The mental health functioning measure was also limited in its scope. The majority of questions were asked about mental health symptoms, rather than positive mental health or well-being. Having an absence of mental health symptoms does not necessarily indicate good mental health or overall well-being. Moreover, the limited amount of variance explained by this model may indicate other unmeasured factors that may moderate the victimization and mental health relationship. Future research should include more inclusive measures of mental health functioning and other potential moderating variables.
There are several methodological limitations to this study. First, this study used convenience sampling as a way to access a marginalized population. Although this method provided a more equal representation of homeless subgroups, it failed to recruit individuals who do not access services in the community. This limits the generalizability of the results to those who access shelters and services geared toward homeless individuals. Recall bias of the participants is also a concern, as all collected data relied exclusively on the recall of past traumatic events. Limited memories of these events may have impacted prevalence rates of victimization. Finally, all variables were measured using quantitative measures only. Qualitative measures would provide further insight into the different experiences of victimization and how mental health changes with victimization.
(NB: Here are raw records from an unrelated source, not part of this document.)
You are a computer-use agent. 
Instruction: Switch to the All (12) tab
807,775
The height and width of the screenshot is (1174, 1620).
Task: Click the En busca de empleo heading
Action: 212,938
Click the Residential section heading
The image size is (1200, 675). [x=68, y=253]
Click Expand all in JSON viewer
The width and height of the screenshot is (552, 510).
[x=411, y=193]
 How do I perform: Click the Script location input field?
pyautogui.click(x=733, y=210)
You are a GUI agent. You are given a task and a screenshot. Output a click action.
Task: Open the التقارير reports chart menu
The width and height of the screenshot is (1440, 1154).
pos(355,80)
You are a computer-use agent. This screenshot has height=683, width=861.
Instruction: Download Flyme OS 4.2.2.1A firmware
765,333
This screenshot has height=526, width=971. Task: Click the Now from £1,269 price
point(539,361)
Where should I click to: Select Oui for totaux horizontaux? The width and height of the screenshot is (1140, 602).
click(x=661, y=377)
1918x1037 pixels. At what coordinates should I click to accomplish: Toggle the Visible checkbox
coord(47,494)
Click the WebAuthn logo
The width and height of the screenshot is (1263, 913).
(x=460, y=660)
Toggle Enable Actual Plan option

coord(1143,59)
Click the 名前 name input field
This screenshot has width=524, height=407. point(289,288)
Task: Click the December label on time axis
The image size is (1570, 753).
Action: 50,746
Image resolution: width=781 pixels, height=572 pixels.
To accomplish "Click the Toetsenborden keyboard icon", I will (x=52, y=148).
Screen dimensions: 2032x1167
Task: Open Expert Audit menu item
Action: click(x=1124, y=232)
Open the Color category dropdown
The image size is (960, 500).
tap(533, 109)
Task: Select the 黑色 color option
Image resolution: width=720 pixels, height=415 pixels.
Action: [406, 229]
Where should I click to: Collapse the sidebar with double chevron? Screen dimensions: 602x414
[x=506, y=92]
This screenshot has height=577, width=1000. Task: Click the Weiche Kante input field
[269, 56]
Implications of the Findings
Findings can be applied not only to future research but also to social services for the homeless population. Because of the high prevalence rates of childhood abuse, there is a need for service providers to be trained to understand and support victims of childhood trauma. A few studies are beginning to look into programs and services for trauma in homeless populations, but more research is still needed (Christensen, Hodgkins, Garces, & Estlund, 2005). Furthermore, programs and services need to be sensitive to how childhood victimization may impact mental health functioning, offering support to individuals who may require additional support to cope.
Conclusion
These findings have furthered the research in homelessness and victimization, going beyond the current literature on homelessness and victimization, and moving toward a more comprehensive understanding of the victimization experience and its consequences for the individual. Being homeless is a stressful experience with mental health consequences, and this population also experiences high rates of victimization, which further affects their mental health. Furthermore, mental health problems can contribute to the challenges of being homeless, causing increasing challenges with few available resources. Future research needs to look beyond the general population experiences of victimization and address the unique needs of this minority population.
Footnotes
Declaration of Conflicting Interests
The author(s) declared no potential conflicts of interest with respect to the research, authorship, and/or publication of this article.
Funding
The author(s) disclosed receipt of the following financial support for the research, authorship, and/or publication of this article: This study was administered by the City of Ottawa with funding from the Supporting Communities Partnership Initiative funding pool from Human Resources and Skills Development Canada, Government of Canada. There are no specific grant numbers.